主張

電気代の負担軽減 支援先絞り実効性高めよ

岸田文雄首相が関係閣僚に総合経済対策の策定を指示した。「物価高・円安対策」「構造的な賃上げ」「成長のための投資と改革」を3本柱として、電気代の高騰に伴う家計や企業の負担を軽減するため、激変緩和措置を導入する。

ロシアによるウクライナ侵略で世界的にエネルギー価格が高騰している。急激な円安が加わって輸入燃料の価格も上昇しており、この1年で電気代は家庭向けで約2割、産業向けは約3割も値上がりしている。

来春以降も大幅な値上がりが予想されるため、新たな負担軽減措置を設けることにした。単なるばらまきではなく、苦境に陥っている家庭や企業に焦点をあてた実効性ある対策が必要だ。

総合経済対策は、食品やエネルギー価格の高騰による物価高の影響を緩和し、家計支援などにつなげるのが目的だ。政府・与党で10月末までに対策を取りまとめたうえで、今年度第2次補正予算を編成する。

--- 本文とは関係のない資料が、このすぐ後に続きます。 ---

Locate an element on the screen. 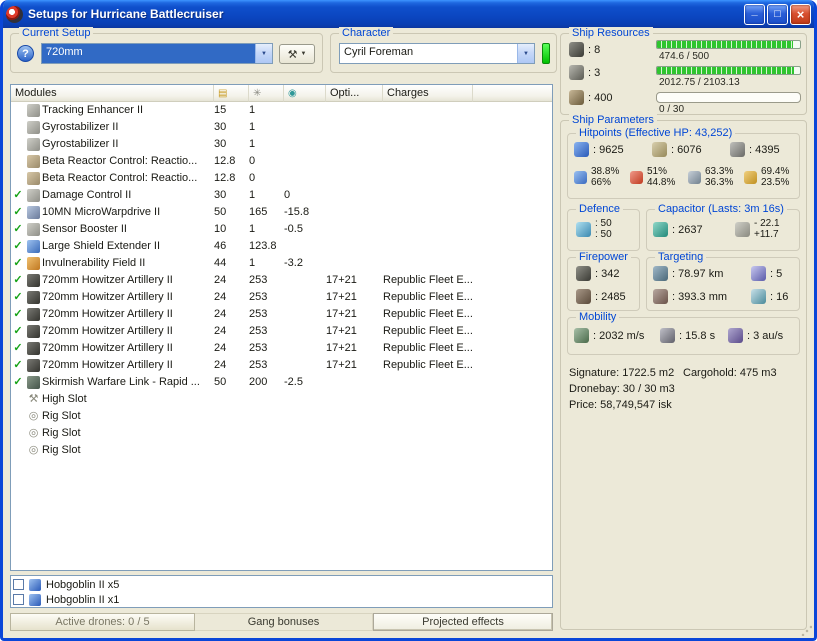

対策の柱と位置付けられているのが、電気代高騰の激変緩和である。与党内では節電に協力した家庭や企業に付与する節電ポイント拡充案のほか、電力会社に補助金を支給して料金を抑制する案などが浮上している。

すでに政府は物価高対策として、石油元売り会社に補助金を支給し、卸価格の抑制を通じてガソリンなどの燃料価格を抑える支援を実施している。今年1月に始めて期限延長を繰り返し、現在は年末までの予定で補助金総額も3兆円を上回る見通しだ。

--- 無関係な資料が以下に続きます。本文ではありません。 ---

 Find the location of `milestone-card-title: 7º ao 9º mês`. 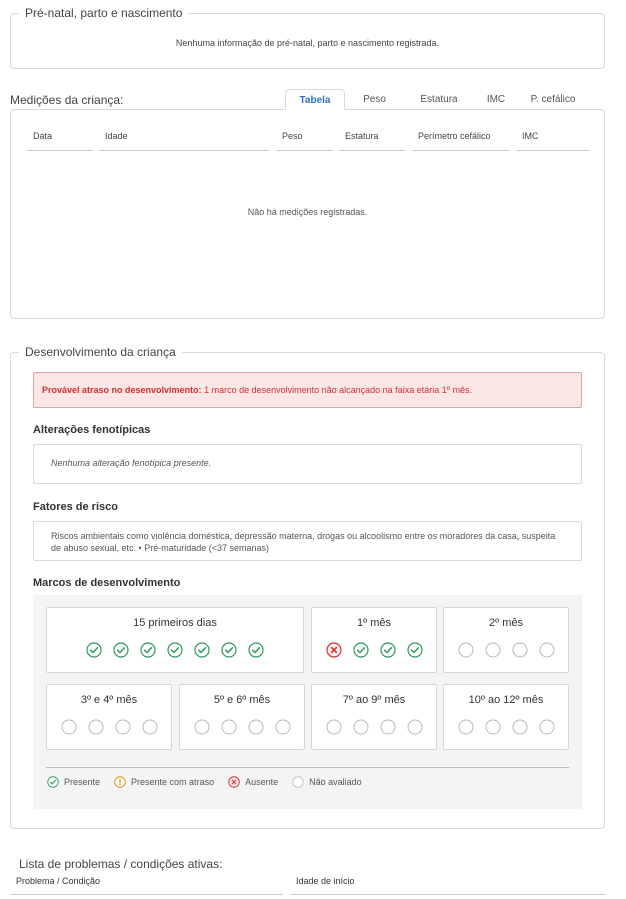

milestone-card-title: 7º ao 9º mês is located at coordinates (374, 700).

電気代で同じような補助金を導入すれば、高齢世帯など幅広い層を対象とするため、ガソリン以上に支援期限の設定が難しくなる。困窮世帯などに支援を限定し、期限も明示して財政負担の安易な膨張を防ぐ仕組みが欠かせない。

また、節電ポイントを拡充する場合には、スマートフォン操作などに慣れていない高齢世帯に対する支援も課題となる。電気代を払わなければ、電気は止められてしまう。困窮世帯にはそうした場合の救済措置も求められよう。

世界的なエネルギー価格高騰に対応し、欧州各国も大型対策に乗り出している。自民党内には総合経済対策で巨額の財政出動を求める声が強まっているが、歳出規模ではなく、支援が必要な対象を見極めることも重要である。